Juin 2024,
J’avais suffisamment éreinté L’énigme de la chambre 622, son précédent opus, pour m’autoriser à reconnaître, sans fausse honte, avoir pris du plaisir à lire Un animal sauvage, le dernier roman de Joël Dicker. Dans ce livre qu’on pourrait qualifier de thriller loufoque ou de pastiche de thriller, tu passeras, lectrice, lecteur, de surprise en surprise quasiment à chaque page.
Chronique d’un braquage annoncé. Sur vingt journées, l’auteur met en scène des personnages qui semblent mener une vie banale, familiale et tranquille, mais que des spécificités propres plus ou moins secrètes, révélées au compte-gouttes en remontant jusqu’à quinze ans dans le passé, impliqueront d’une façon ou d’une autre dans le projet criminel. Sur un rythme trépidant, le livre fourmille de péripéties inattendues, de manipulations subtiles, de rebondissements de situations et d’autres trouvailles audacieuses qui te laisseront bouche bée.

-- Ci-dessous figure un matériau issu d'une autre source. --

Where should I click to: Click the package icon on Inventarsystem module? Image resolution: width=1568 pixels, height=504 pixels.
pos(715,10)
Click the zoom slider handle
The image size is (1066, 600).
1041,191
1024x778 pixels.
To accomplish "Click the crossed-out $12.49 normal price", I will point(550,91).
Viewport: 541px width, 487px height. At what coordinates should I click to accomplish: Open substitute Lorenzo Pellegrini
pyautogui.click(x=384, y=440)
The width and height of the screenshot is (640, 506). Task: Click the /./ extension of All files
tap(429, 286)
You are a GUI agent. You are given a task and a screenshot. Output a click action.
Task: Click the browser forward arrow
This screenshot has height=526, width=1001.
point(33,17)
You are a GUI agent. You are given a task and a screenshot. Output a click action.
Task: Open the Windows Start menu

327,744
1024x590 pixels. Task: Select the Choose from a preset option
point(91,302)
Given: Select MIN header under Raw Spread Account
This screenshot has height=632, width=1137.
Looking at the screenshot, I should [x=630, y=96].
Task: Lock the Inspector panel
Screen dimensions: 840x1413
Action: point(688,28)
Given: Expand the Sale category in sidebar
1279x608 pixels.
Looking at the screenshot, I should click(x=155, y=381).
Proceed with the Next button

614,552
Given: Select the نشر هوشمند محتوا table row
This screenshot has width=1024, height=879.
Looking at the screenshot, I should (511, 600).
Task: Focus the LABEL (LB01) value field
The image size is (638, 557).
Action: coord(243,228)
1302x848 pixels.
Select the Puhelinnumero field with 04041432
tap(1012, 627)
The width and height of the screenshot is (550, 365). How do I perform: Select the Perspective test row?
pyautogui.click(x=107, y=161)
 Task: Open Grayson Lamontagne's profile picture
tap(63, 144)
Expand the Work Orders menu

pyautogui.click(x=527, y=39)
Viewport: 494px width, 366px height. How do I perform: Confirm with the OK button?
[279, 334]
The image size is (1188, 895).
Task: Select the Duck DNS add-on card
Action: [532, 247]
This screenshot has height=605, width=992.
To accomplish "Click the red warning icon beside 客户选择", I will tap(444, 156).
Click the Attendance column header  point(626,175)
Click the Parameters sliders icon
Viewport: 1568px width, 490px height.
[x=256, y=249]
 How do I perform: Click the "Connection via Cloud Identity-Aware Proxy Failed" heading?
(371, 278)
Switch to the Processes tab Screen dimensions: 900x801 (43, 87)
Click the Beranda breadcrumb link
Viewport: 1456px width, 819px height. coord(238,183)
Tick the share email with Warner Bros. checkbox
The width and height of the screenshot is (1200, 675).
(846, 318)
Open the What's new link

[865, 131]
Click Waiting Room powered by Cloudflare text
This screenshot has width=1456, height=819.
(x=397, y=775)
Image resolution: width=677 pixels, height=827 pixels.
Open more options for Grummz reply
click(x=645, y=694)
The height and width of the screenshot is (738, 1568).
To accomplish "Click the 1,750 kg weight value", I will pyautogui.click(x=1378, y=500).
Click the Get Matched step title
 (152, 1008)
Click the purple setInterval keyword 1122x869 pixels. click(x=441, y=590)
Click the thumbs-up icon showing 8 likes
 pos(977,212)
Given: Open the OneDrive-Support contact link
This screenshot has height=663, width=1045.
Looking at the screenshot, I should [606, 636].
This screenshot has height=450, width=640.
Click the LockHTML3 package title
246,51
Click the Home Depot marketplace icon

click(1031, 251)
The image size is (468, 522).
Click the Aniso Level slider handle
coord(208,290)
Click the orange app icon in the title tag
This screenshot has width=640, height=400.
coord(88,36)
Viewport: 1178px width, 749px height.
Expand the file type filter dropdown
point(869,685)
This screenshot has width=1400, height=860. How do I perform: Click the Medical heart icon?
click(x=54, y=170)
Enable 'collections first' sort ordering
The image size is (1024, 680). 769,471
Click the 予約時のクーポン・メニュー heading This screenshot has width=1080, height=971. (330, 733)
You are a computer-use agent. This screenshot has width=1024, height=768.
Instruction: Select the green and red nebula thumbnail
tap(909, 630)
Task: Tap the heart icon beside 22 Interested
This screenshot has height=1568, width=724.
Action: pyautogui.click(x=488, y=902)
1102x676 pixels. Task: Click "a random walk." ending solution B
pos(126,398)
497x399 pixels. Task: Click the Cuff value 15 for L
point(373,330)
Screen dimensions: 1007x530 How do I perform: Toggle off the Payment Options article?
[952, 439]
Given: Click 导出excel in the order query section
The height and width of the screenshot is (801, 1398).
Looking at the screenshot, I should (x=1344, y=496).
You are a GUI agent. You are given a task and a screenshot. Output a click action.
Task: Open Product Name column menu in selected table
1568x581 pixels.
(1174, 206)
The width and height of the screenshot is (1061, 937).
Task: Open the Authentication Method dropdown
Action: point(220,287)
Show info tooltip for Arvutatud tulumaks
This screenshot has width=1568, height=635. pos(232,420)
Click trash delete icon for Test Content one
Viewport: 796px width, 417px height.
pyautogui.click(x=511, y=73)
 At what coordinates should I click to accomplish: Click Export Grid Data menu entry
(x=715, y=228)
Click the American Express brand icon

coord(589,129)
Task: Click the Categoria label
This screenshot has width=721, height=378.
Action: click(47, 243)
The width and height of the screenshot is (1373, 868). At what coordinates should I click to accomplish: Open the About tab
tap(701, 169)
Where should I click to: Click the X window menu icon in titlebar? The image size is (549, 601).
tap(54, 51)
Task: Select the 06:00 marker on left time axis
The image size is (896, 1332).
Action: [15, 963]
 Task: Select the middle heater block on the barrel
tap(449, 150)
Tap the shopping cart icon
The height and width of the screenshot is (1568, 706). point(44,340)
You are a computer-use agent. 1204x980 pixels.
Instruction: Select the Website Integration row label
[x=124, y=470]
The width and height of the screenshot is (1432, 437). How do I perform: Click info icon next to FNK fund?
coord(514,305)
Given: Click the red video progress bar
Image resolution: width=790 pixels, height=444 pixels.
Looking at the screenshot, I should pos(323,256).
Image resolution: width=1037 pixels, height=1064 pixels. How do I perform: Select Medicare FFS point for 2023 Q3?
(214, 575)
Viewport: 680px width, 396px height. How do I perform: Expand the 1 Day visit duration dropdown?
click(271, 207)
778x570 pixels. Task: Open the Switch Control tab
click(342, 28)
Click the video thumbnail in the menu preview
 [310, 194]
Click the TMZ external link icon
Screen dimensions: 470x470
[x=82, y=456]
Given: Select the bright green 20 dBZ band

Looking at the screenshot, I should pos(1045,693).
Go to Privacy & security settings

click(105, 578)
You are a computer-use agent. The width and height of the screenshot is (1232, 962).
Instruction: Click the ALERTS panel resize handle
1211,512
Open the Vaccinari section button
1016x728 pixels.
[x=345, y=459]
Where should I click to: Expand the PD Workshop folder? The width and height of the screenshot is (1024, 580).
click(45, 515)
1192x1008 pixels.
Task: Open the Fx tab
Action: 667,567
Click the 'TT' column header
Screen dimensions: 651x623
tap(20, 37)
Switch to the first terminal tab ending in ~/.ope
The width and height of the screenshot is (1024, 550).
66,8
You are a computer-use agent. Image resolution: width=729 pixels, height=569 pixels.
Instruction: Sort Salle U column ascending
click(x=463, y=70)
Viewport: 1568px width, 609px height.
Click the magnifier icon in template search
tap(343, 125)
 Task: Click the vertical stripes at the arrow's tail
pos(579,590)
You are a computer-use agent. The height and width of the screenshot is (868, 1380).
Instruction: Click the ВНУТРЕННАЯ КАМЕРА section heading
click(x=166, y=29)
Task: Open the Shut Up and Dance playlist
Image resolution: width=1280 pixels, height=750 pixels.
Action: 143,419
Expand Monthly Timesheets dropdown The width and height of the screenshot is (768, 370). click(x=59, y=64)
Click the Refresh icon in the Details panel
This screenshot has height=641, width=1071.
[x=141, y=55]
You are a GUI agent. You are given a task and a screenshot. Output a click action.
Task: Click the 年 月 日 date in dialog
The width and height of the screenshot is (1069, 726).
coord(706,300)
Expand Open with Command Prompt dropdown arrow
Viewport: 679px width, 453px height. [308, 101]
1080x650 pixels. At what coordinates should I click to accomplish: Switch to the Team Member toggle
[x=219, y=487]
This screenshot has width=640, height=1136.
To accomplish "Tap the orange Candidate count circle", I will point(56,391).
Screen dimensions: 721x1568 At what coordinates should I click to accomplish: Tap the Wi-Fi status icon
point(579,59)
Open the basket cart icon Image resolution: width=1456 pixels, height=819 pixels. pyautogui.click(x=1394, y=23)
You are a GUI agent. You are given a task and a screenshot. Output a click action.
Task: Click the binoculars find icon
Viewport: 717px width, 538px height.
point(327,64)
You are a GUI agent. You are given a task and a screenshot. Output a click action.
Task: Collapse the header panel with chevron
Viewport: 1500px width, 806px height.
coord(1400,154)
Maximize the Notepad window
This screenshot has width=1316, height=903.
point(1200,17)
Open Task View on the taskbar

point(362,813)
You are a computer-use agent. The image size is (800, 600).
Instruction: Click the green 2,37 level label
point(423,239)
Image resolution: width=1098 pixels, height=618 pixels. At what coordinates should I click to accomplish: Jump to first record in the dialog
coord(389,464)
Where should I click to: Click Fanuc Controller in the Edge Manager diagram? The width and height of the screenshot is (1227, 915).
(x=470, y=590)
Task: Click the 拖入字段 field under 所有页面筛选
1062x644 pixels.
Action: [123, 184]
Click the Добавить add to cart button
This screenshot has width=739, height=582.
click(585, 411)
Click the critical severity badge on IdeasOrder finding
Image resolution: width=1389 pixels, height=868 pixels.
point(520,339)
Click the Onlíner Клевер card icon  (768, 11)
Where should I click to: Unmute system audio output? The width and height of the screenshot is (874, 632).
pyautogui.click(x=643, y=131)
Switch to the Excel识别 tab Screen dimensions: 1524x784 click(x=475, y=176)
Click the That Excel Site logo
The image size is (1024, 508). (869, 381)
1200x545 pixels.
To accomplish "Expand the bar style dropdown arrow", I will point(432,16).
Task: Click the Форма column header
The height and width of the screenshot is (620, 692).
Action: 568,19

La construction, élaborée avec finesse, comporte de nombreux retours en arrière qui permettent à l’auteur de reconstituer des événements essentiels du passé jusqu’alors cachés. Malgré la multiplicité et l’enchevêtrement de ces péripéties antérieures, je dois dire que leur cohérence n’est jamais prise en défaut. Si tu as l’habitude des narrations strictement linéaires, lectrice, lecteur, ces flashbacks pourront te déstabiliser ; mais ne t’inquiète pas, la lecture est fluide ; et l’affichage répété des têtes de chapitre permet intelligemment de se situer dans le déroulé des événements. En revanche, si tu sais lire entre les lignes et si tu n’as pas besoin qu’on t’explique tout par le menu, tu pourras trouver superfétatoires certains éclaircissements.
Voilà qui m’amène à laisser de côté les authentiques qualités du livre et à aborder ses faiblesses, sur lesquelles mon mauvais esprit habituel m’incite à ironiser.
Les mises en suspens aménagées systématiquement à chaque fin de chapitre prêtent au sourire (bienveillant) autant qu’à la curiosité, comme dans une pièce de théâtre de boulevard, lors de l’entrée inattendue d’un personnage côté cour, concomitamment à la sortie solennelle d’un autre côté jardin. Une analogie qui m’avait déjà été suggérée par le précédent roman de Joël Dicker.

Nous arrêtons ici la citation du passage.